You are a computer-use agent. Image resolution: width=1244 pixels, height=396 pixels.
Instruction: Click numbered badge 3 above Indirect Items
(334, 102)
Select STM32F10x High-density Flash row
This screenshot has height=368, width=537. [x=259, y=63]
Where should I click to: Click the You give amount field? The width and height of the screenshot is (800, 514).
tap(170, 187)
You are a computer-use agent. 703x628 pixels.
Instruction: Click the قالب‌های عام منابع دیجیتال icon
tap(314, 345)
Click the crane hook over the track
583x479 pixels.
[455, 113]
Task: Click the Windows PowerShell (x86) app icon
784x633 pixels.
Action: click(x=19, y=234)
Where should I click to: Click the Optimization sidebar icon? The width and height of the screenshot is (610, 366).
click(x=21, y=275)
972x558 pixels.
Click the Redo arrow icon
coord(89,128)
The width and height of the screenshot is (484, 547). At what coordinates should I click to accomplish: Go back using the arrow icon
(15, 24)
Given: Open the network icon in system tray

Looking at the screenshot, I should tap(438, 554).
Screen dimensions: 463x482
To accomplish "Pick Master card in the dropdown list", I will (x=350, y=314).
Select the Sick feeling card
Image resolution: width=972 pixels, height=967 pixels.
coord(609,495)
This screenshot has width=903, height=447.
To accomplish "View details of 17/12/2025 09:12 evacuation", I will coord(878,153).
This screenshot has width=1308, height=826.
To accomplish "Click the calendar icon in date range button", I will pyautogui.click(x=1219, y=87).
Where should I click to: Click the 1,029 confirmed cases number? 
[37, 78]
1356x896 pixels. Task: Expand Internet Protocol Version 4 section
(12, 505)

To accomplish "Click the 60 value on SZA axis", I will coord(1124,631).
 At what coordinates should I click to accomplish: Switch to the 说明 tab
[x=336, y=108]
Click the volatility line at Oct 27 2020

◇ ◇ ◇ ◇ ◇

Swap "icon" for "symbol" wherever it occurs in the data above, and reproduce the data with nothing else altered.

→ **WORKED SOLUTION**
You are a computer-use agent. Image resolution: width=1244 pixels, height=396 pixels.
Instruction: Click numbered badge 3 above Indirect Items
(334, 102)
Select STM32F10x High-density Flash row
This screenshot has height=368, width=537. [x=259, y=63]
Where should I click to: Click the You give amount field? The width and height of the screenshot is (800, 514).
tap(170, 187)
You are a computer-use agent. 703x628 pixels.
Instruction: Click the قالب‌های عام منابع دیجیتال symbol
tap(314, 345)
Click the crane hook over the track
583x479 pixels.
[455, 113]
Task: Click the Windows PowerShell (x86) app symbol
784x633 pixels.
Action: click(x=19, y=234)
Where should I click to: Click the Optimization sidebar symbol? The width and height of the screenshot is (610, 366).
click(x=21, y=275)
972x558 pixels.
Click the Redo arrow symbol
coord(89,128)
The width and height of the screenshot is (484, 547). At what coordinates should I click to accomplish: Go back using the arrow symbol
(15, 24)
Given: Open the network symbol in system tray

Looking at the screenshot, I should tap(438, 554).
Screen dimensions: 463x482
To accomplish "Pick Master card in the dropdown list", I will (x=350, y=314).
Select the Sick feeling card
Image resolution: width=972 pixels, height=967 pixels.
coord(609,495)
This screenshot has width=903, height=447.
To accomplish "View details of 17/12/2025 09:12 evacuation", I will coord(878,153).
This screenshot has width=1308, height=826.
To accomplish "Click the calendar symbol in date range button", I will pyautogui.click(x=1219, y=87).
Where should I click to: Click the 1,029 confirmed cases number? 
[37, 78]
1356x896 pixels. Task: Expand Internet Protocol Version 4 section
(12, 505)

To accomplish "Click the 60 value on SZA axis", I will coord(1124,631).
 At what coordinates should I click to accomplish: Switch to the 说明 tab
[x=336, y=108]
Click the volatility line at Oct 27 2020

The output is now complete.